Me parece muy injusto lo ocurrido en mi hogar como en el de esta familia.

Mi racionalidad me lleva a pensar que es poco probable que la Paulina de esta familia sea la misma persona. Pero los hechos son contundentes. La fecha del telegrama es cercana a la época en que ella estuvo en mi casa. Y, hasta ahora una Paulina es lo único en común que tienen esa familia y la mía. Quizás buscaba trabajo en este pueblo, cuando contactó con mi madre quien la contrató como doméstica en nuestro hogar, fue abusada y al detectarse su embarazo echada sin más.

Posiblemente la desdichada niña regresó a buscar emplearse en este poblado, el de mis ancestros. A lo mejor le permitieron laborar en dicha hacienda hasta que dio a luz, luego la despidieron con unos soles y un bebé en brazos. ¡Pobre criatura! Y si fuera así, ¿con qué intención guardaría la fotografía de mi padre? ¡Y en un lugar sagrado como el cuadro de la Inmaculada Concepción! Imagino la pintura en un cuartucho donde ella y otros empleados dormían. Quizás quería enfatizar lo inmaculada que fue su concepción poniendo como testigo a la madre de Dios. Conmovida pido perdón en nombre de estos dos hogares católicos.

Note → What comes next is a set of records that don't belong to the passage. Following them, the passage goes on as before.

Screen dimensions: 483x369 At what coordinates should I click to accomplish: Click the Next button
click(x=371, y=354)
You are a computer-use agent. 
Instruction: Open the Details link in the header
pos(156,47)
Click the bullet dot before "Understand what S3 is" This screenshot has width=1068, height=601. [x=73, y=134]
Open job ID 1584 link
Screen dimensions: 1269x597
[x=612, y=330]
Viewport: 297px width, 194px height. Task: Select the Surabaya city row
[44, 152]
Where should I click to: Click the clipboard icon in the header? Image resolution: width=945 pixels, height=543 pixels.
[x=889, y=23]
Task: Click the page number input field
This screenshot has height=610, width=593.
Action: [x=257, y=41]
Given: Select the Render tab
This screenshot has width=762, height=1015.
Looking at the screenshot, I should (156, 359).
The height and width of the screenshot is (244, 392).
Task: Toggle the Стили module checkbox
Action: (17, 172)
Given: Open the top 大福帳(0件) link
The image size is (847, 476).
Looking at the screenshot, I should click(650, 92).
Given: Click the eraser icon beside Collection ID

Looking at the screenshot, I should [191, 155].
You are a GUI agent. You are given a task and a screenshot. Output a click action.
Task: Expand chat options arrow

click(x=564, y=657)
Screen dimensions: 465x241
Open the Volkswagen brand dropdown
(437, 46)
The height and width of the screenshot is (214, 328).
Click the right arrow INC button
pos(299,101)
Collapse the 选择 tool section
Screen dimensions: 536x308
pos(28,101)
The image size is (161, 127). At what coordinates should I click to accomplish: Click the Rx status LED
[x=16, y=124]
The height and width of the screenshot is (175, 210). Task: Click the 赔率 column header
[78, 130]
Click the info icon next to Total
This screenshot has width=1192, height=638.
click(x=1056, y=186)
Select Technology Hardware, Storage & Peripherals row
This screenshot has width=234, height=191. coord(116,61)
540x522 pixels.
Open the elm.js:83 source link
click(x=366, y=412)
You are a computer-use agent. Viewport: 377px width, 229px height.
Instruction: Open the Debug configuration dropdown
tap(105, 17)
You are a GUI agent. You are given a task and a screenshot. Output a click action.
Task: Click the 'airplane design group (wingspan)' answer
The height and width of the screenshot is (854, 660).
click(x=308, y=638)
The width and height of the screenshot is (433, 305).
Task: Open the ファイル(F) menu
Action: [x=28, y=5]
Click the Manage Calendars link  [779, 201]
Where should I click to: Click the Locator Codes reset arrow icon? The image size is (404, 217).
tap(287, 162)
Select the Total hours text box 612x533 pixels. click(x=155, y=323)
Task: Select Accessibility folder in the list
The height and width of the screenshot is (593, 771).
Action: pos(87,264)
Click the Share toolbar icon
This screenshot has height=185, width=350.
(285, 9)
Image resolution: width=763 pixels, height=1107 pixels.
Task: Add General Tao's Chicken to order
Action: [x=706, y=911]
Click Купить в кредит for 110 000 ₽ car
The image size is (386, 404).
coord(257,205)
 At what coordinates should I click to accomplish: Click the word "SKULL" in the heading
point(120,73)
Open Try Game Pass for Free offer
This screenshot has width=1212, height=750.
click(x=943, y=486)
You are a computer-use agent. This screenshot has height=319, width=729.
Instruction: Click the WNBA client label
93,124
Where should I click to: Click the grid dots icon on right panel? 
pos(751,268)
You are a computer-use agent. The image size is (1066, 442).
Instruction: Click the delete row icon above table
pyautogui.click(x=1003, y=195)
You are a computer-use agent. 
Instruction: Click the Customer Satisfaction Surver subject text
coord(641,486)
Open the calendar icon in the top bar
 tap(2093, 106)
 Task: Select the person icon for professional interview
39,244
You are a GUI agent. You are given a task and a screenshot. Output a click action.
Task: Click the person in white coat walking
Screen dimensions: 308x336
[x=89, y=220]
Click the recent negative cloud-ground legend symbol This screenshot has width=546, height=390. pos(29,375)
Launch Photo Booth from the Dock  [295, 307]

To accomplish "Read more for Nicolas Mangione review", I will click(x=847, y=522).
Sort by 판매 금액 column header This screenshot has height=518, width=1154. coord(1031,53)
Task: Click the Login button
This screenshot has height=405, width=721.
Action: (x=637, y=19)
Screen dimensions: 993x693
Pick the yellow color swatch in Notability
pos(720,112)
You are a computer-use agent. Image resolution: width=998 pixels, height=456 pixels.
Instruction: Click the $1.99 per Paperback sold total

Mi escepticismo reaparece. A lo mejor un novio embarazó a nuestra empleada. El nombre Paulina era frecuente en el ande, donde se solía bautizar a los niños según el santoral católico y existe una santa Paulina. Se trataría de dos jóvenes diferentes. El anticuario podría saber más o darme información del muchacho que le vendió estas cajas. Lo visitaré al día siguiente. Tomo un diazepam e intento dormir. Led Zeppelin martillea en mi cabeza: Así que ahora, es mejor que te detengas/ y reconstruyas todas tus ruinas, / para que la paz y la confianza puedan ganar la batalla, / a pesar de todas tus pérdidas.

A la mañana siguiente, encuentro cerrada la tiendita de antigüedades. En un pedazo de cartulina, adherido con chinchetas a la puerta de madera, se lee:

«Nos vemos en febrero, tendremos novedades».

Los vecinos lo conocen muy poco pues alquila la pequeña vivienda hace un par de meses, siempre se lo vio solo y se rumorea que es escritor. Averigüé también que lleva mi apellido paterno, el cual es el más popular en mi país, por cierto.

Serán veinte muy largos días de espera.